THE PROBLEM: Copy out the items below, replacing each "Instruction" with "Goal" and leaving every other word unchanged.

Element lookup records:
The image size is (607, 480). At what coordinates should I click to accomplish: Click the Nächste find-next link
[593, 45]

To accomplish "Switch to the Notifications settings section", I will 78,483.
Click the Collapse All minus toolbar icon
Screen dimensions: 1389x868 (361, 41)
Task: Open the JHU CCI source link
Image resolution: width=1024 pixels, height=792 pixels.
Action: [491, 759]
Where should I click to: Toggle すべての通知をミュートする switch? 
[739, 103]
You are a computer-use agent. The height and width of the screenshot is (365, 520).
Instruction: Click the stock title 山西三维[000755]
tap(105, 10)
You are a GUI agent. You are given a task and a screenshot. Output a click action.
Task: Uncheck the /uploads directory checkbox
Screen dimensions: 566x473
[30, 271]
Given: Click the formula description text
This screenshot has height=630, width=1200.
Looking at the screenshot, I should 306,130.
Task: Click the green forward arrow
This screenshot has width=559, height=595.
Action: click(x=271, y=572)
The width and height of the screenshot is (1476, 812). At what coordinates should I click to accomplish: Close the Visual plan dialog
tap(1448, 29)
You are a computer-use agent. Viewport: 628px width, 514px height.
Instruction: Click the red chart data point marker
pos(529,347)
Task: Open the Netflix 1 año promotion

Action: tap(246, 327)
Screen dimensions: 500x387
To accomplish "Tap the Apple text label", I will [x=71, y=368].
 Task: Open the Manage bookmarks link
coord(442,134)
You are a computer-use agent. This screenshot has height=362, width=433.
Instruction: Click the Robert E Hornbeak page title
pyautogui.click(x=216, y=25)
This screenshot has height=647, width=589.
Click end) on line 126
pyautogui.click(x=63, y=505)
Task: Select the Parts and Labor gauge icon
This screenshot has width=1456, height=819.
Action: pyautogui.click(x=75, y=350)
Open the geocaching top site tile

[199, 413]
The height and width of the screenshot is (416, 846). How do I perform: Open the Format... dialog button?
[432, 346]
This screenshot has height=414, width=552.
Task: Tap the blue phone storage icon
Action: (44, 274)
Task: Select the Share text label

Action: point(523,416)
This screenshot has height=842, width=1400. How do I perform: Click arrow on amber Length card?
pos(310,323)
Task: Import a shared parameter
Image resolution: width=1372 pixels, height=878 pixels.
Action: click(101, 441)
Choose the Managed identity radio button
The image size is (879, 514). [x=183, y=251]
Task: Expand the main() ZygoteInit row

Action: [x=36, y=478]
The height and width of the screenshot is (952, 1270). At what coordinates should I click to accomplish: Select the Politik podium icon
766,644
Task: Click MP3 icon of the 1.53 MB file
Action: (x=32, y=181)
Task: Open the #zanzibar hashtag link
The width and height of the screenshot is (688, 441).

RESPONSE:
The image size is (607, 480). At what coordinates should I click to accomplish: Click the Nächste find-next link
[593, 45]

To accomplish "Switch to the Notifications settings section", I will 78,483.
Click the Collapse All minus toolbar icon
Screen dimensions: 1389x868 (361, 41)
Task: Open the JHU CCI source link
Image resolution: width=1024 pixels, height=792 pixels.
Action: [491, 759]
Where should I click to: Toggle すべての通知をミュートする switch? 
[739, 103]
You are a computer-use agent. The height and width of the screenshot is (365, 520).
Goal: Click the stock title 山西三维[000755]
tap(105, 10)
You are a GUI agent. You are given a task and a screenshot. Output a click action.
Task: Uncheck the /uploads directory checkbox
Screen dimensions: 566x473
[30, 271]
Given: Click the formula description text
This screenshot has height=630, width=1200.
Looking at the screenshot, I should 306,130.
Task: Click the green forward arrow
This screenshot has width=559, height=595.
Action: click(x=271, y=572)
The width and height of the screenshot is (1476, 812). At what coordinates should I click to accomplish: Close the Visual plan dialog
tap(1448, 29)
You are a computer-use agent. Viewport: 628px width, 514px height.
Goal: Click the red chart data point marker
pos(529,347)
Task: Open the Netflix 1 año promotion

Action: tap(246, 327)
Screen dimensions: 500x387
To accomplish "Tap the Apple text label", I will [x=71, y=368].
 Task: Open the Manage bookmarks link
coord(442,134)
You are a computer-use agent. This screenshot has height=362, width=433.
Goal: Click the Robert E Hornbeak page title
pyautogui.click(x=216, y=25)
This screenshot has height=647, width=589.
Click end) on line 126
pyautogui.click(x=63, y=505)
Task: Select the Parts and Labor gauge icon
This screenshot has width=1456, height=819.
Action: pyautogui.click(x=75, y=350)
Open the geocaching top site tile

[199, 413]
The height and width of the screenshot is (416, 846). How do I perform: Open the Format... dialog button?
[432, 346]
This screenshot has height=414, width=552.
Task: Tap the blue phone storage icon
Action: (44, 274)
Task: Select the Share text label

Action: point(523,416)
This screenshot has height=842, width=1400. How do I perform: Click arrow on amber Length card?
pos(310,323)
Task: Import a shared parameter
Image resolution: width=1372 pixels, height=878 pixels.
Action: click(101, 441)
Choose the Managed identity radio button
The image size is (879, 514). [x=183, y=251]
Task: Expand the main() ZygoteInit row

Action: [x=36, y=478]
The height and width of the screenshot is (952, 1270). At what coordinates should I click to accomplish: Select the Politik podium icon
766,644
Task: Click MP3 icon of the 1.53 MB file
Action: (x=32, y=181)
Task: Open the #zanzibar hashtag link
The width and height of the screenshot is (688, 441).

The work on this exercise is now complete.